Required work: Lines with the word "menu": copy all of them from the entries below.

(Stored data entries)
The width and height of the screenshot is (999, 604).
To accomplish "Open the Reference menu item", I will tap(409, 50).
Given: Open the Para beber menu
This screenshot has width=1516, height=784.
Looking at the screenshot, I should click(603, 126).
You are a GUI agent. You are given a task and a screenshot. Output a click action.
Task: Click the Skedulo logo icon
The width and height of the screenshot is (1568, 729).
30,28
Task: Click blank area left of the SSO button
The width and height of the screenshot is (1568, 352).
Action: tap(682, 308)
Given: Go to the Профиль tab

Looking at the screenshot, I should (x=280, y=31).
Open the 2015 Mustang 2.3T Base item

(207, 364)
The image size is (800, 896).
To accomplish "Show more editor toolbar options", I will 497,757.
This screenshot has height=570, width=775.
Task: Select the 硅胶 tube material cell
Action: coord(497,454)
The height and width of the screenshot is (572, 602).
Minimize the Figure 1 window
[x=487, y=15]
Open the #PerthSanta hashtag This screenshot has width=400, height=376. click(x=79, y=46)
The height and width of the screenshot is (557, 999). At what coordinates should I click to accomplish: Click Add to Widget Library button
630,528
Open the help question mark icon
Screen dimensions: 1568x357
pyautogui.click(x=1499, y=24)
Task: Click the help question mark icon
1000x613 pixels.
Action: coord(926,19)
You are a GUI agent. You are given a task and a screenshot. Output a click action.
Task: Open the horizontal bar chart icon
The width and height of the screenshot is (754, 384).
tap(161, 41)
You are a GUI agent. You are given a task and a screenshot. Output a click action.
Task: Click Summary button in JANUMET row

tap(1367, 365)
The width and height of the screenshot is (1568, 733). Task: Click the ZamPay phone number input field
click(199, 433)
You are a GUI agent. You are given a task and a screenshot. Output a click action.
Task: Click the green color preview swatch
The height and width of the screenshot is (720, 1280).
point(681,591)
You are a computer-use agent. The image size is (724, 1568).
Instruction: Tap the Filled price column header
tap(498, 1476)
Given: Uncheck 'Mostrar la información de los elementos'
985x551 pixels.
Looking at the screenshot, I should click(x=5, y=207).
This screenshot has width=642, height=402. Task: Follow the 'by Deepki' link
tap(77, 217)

Solution:
To accomplish "Open the Reference menu item", I will tap(409, 50).
Given: Open the Para beber menu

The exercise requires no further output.